Credito contributivo – Prescrizione – Nullità non sanata della notifica dell’atto interruttivo - Tentativo di consegna presso un numero civico diverso da quello di residenza del destinatario. Avv. Iris Ruggeri

GIURISPRUDENZA

Credito contributivo – Prescrizione – Nullità non sanata della notifica dell’atto interruttivo - Tentativo di consegna presso un numero civico diverso da quello di residenza del destinatario.

Con sentenza n. 1959/2020 (dep. il 03.07.2020) il Tribunale Civile di Bari - Sez. Lavoro, nella persona del Giudice, dott. V. M. Tedesco, ha dichiarato la prescrizione successiva alla notifica delle cartelle di pagamento regolarmente notificate, in una causa patrocinata dagli avv.ti Cotrufo/Ruggeri.

Quello a seguire il caso deciso.

Una contribuente riceveva la notifica di un avviso di intimazione, attraverso il quale veniva intimato il pagamento di somme dovute per assunti debiti contributivi. Il ricorso al G.d.L. era improntato sulle classiche contestazioni, tra cui la prescrizione, medio tempore, maturata tra le assunte date di notifica dei sottesi titoli intimati e la data di notifica dell’intimazione opposta.

Nel corso del giudizio l’Ente di riscossione a confutare la fondatezza del ricorso, depositava in atti le relate di notifica delle cartelle di pagamento e/o avvisi di addebito nonché, a dimostrare l’interruzione del termine quinquennale di prescrizione, una intimazione di pagamento notificata precedentemente a quella opposta.

Senonchè, pur risultando tutte rituali le notifiche degli atti sottesi all’intimazione di pagamento, dalla documentazione ex adverso depositata a dimostrazione della rituale notifica della precedente intimazione di pagamento, che avrebbe interrotto il termine di prescrizione, paradossalmente si evinceva il mancato perfezionamento della notifica.

Dalla relata emergeva, infatti, che il tentativo di consegna risultasse essere stato operato ad un errato indirizzo, precisamente ad un civico diverso da quello di residenza della contribuente, presso il quale, invece, correttamente (e con un buon esito) era stata operata la notifica dell’Intimazione di pagamento opposta.
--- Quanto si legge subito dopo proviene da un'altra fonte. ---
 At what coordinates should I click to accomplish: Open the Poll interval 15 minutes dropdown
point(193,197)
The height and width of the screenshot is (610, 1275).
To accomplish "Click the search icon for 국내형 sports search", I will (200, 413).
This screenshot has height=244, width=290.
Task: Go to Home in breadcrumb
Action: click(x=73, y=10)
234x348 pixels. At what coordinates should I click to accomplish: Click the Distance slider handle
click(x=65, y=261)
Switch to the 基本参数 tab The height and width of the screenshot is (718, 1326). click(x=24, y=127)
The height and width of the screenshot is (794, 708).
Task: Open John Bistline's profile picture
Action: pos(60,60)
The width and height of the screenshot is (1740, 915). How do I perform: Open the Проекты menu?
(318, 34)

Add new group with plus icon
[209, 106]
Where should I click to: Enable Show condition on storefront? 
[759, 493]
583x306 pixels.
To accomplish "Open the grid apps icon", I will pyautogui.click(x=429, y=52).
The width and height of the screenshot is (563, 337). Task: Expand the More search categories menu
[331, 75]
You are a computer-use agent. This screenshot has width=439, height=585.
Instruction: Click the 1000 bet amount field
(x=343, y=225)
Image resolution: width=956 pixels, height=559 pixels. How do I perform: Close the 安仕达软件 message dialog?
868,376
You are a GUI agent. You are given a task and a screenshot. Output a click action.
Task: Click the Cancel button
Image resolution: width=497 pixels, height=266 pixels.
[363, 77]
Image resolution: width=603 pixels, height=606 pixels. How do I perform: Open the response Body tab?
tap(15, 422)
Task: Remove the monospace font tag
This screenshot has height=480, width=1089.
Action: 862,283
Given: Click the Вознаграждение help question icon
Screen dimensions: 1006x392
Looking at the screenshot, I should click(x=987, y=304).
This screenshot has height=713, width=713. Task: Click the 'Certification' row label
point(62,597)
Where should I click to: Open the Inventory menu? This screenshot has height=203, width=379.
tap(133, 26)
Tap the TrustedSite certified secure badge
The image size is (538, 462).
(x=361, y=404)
Sempre dalla relata, risultava, poi, in apposito riquadro, la seguente dicitura “Per irreperibilità assoluta – destinatario sconosciuto - Civico inesistente”.

Quindi per un errore, imputabile esclusivamente al notificatore, che si era recato, per la consegna, ad un civico inesistente, era comprovato che la contribuente non avesse mai ricevuto l’atto interruttivo. Oltretutto, è noto, che, per ovvii motivi, il rito degli assolutamente irreperibili non prevedesse invii raccomandati, ma esclusivamente il deposito dell’atto da notificare presso l’Albo pretorio. In alcun modo, quindi, la destinataria poteva venirne a conoscenza.

A ciò si aggiunga altra non meno importante considerazione.

Non sussistevano, nell’ipotesi di specie, le condizioni per procedere alla notifica secondo il rito previsto per gli assolutamente irreperibili (risiedendo la destinataria dell’atto nella via indicata dall’agente notificatore, ma presso un numero civico diverso da quello in cui il tentativo di consegna era stato operato).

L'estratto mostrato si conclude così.